Stats Flashcards
Binomial distribution conditions
- A finite number of trials are carried out
- The trials are independent
- The outcome of each trial is either a success or a failure
- The probability of a successful outcome is the same for each trial
Equation for binomial distribution
P(X=r)=nCrq^(n-r)p^r
Expectation and variance for binomial distribution
E(x)=np
Var(X)=npq
Mode of binomial distribution
If p=0.5 and n is odd, there are two modes.
Type I error
When H0 is rejected when it is true
P=significance level
Type II error
When H0 is accepted but it is false
P=Probability of H0 being accepted under conditions specified by H1
Least squares regression line of y on x
Minimises square of vertical distance m
y= a + bx
b = sxy/sxx
Used when x is independent variable and or you want to predict the value of y
What is the difference between interpolating and extrapolating
Using the regression line to make predictions within the range of data is interpolating, going outside of the range is extrapolating and is unreliable
What is a pdf
It is a function that allocates probability to each discrete value of X or it allocates probability to areas for a continuous variable
E(g(X))
Sum g(x)*P(X=x)
Expectation rules
E(kX) = kE(X)
E(k) = k
E(kX +c) = kE(X) + c
E(f(X) + g(X)) = E(f(X)) + E(g(X))
Variance rules
Var(X) = E(X^2) + E^2(X) Var(k) = 0 Var(kX) = k^2Var(X)
CDF
Cumulative distribution function
F(x) = P(X=< x)
Multiple independent random variables
E(X+Y) = E(X) + E(Y) E(X-Y) = E(X) - E(Y) E(X1+X2+…+Xn) = nE(X) Variance rules require independence Var(X+-Y) = Var(X) + Var(Y) Var(X1+X2+…+Xn) = nVar(X)

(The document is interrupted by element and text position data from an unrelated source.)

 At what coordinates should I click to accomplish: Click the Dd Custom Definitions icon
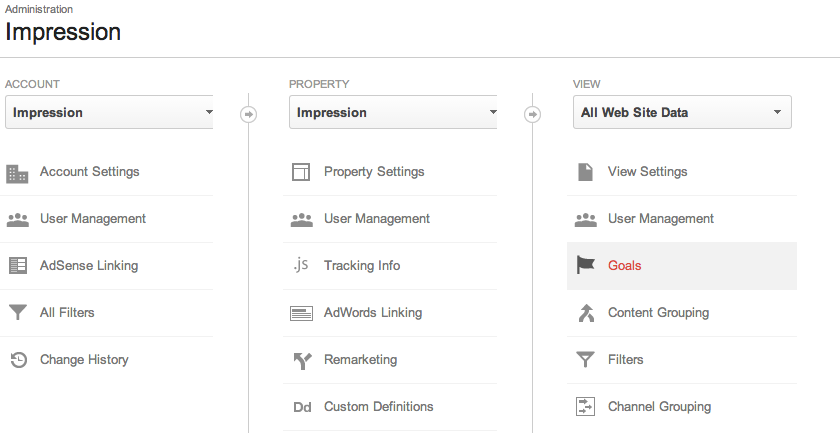(x=301, y=407)
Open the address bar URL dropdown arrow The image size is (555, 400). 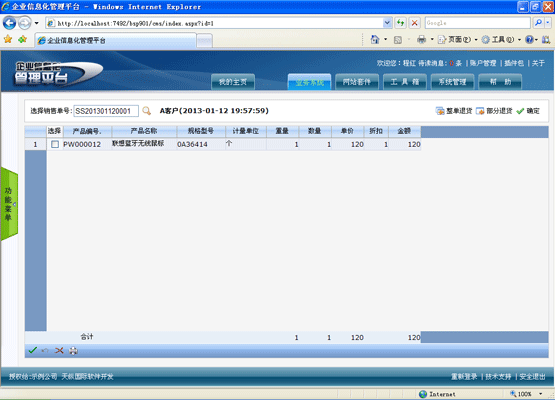[x=387, y=23]
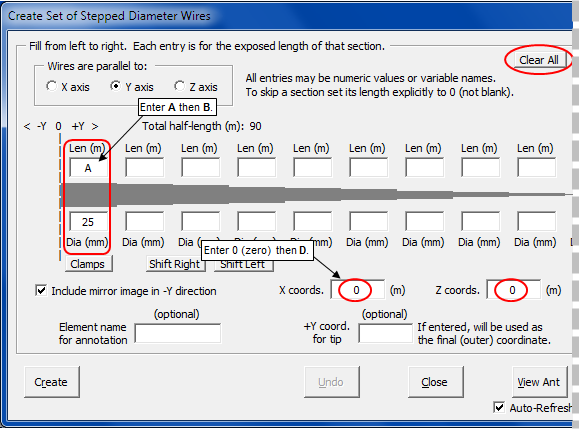
Task: Click the +Y coord for tip field
Action: tap(385, 333)
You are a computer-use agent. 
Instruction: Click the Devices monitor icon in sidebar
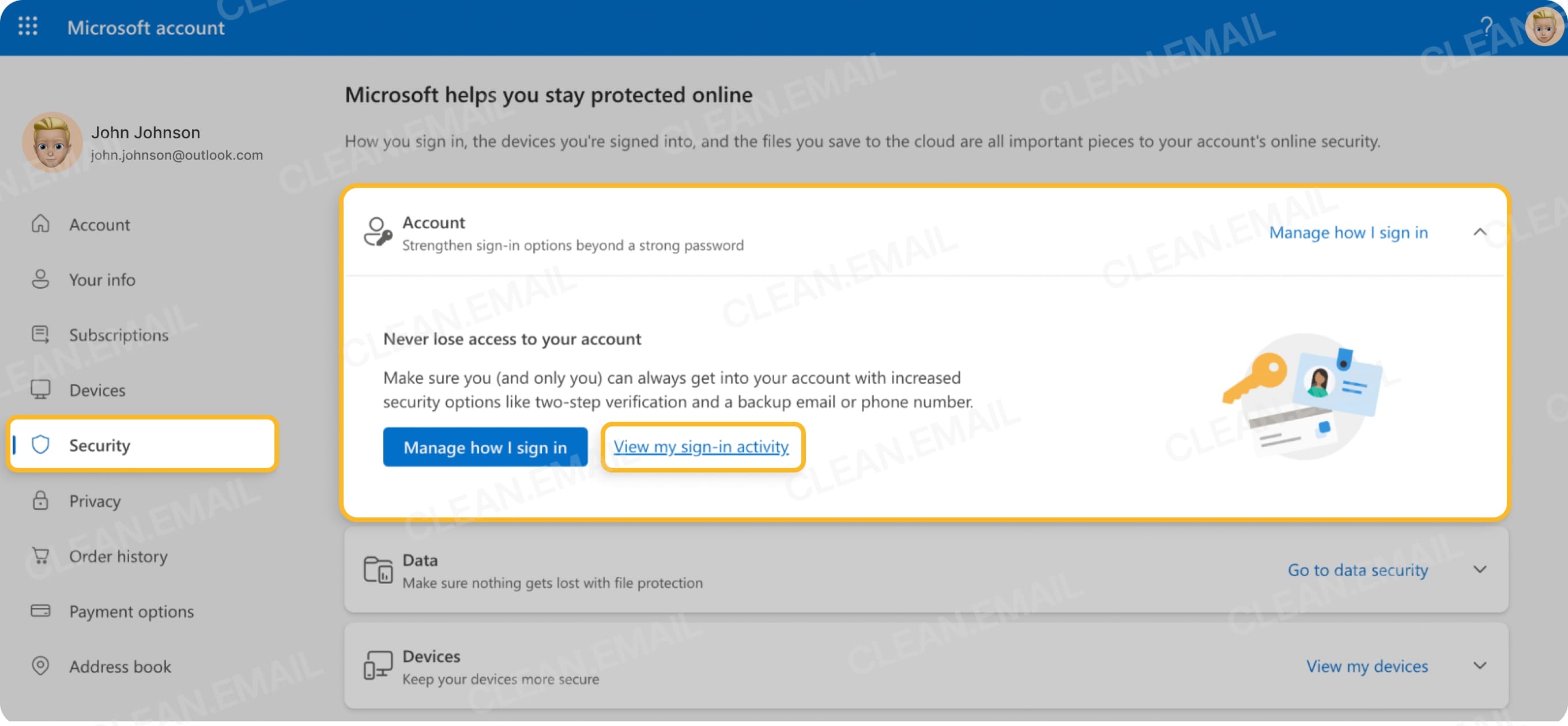[40, 390]
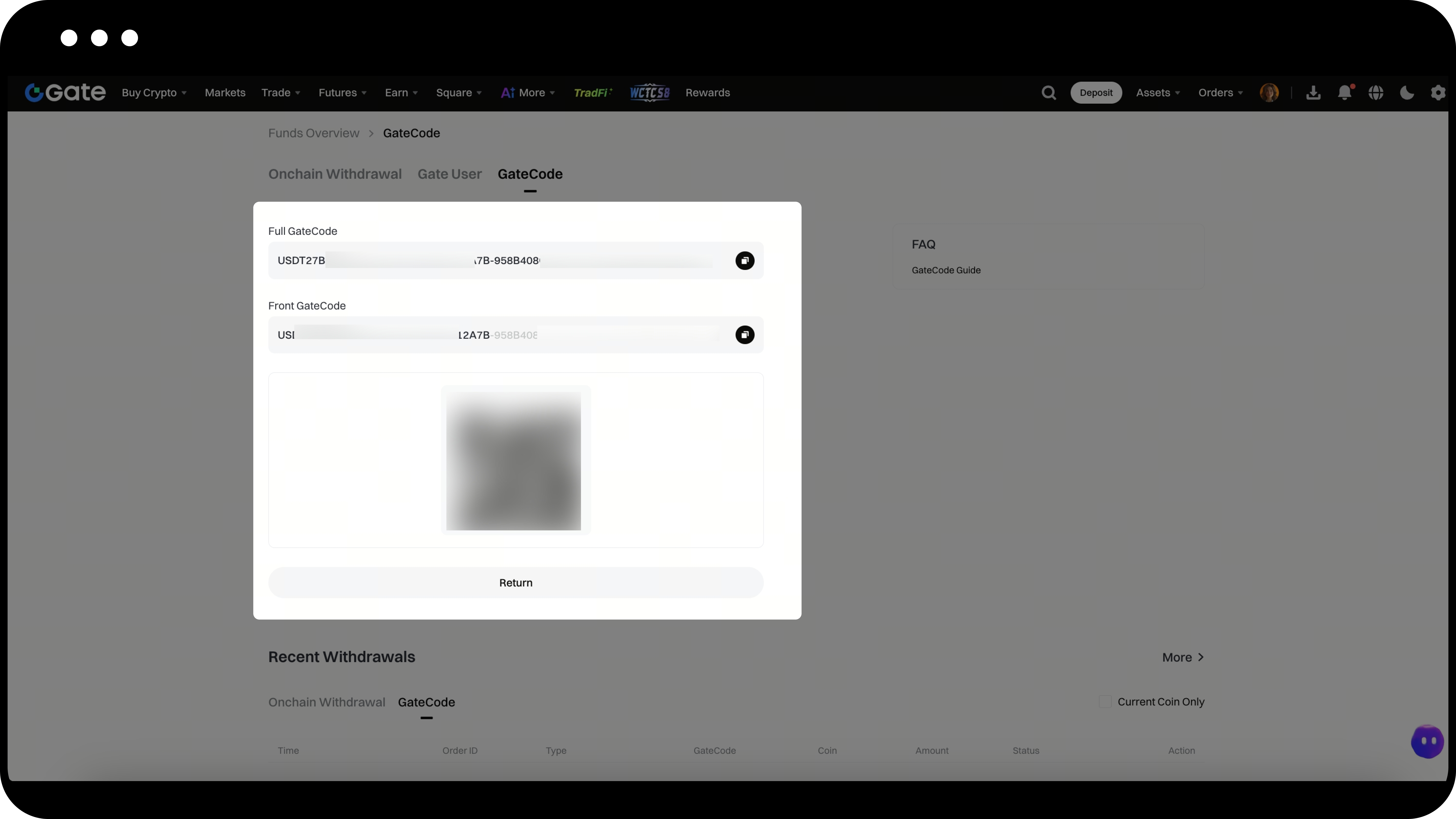Click the user profile avatar
Screen dimensions: 1456x819
[x=1269, y=93]
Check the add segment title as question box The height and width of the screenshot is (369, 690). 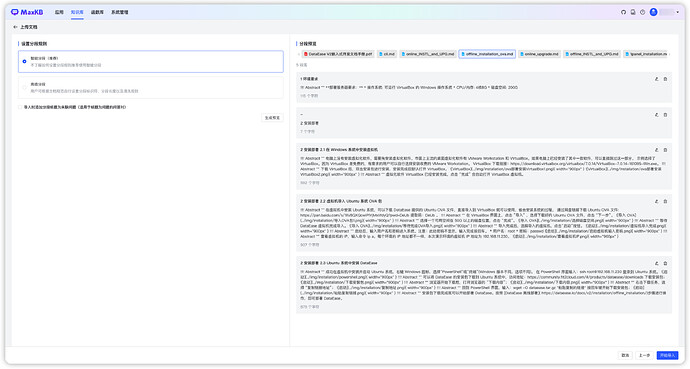pos(20,107)
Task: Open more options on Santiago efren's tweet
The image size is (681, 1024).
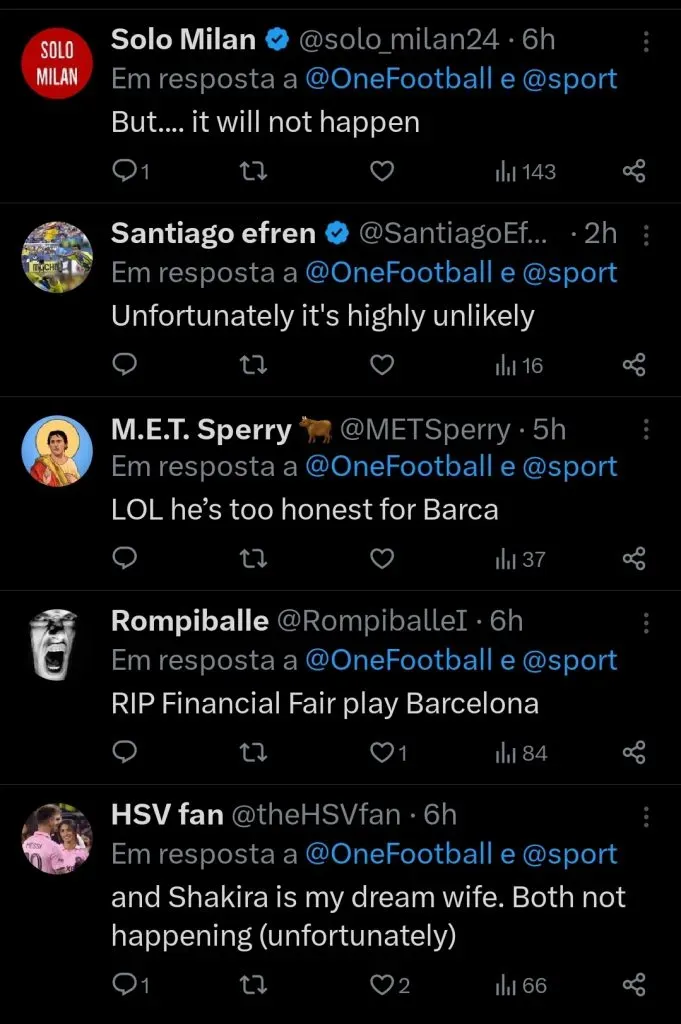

Discrete uniform distribution requirements and equation
This model is used when DUD X is defined over a set of n distinct values.
Each value is equally likely to occur, P(X=x)=1/n
Geometric distribution
Independent trials are carried out.
The outcome of each success is deemed a success or a failure.
The probability of success is the same for each trial.
The discrete random variable X is the number of trials needed to obtain the first successful outcome.
X~Geo(p)
P(X=r)=q^(r-1)*p
Expectation, variance and others for geometric distribution
E(X)=1/p
Var(X)=q/p^2
P(X<=x)=1-q^x
P(X>x)=q^x
Poisson distribution
Events occur singly and at random in a given time or space interval
λ is the mean number of occurrences in the interval and is known and finite.
P(X=x)=e^-λ*(λ^x)/x!
Mode, expectation and variance of Poisson
If λ is an integer, mode = λ-1 and λ
If not, then mode = floor(λ)
E(X)=Var(X)=λ
Also, X~Po(m) and Y~Po(n) then X + Y~Po(m+n)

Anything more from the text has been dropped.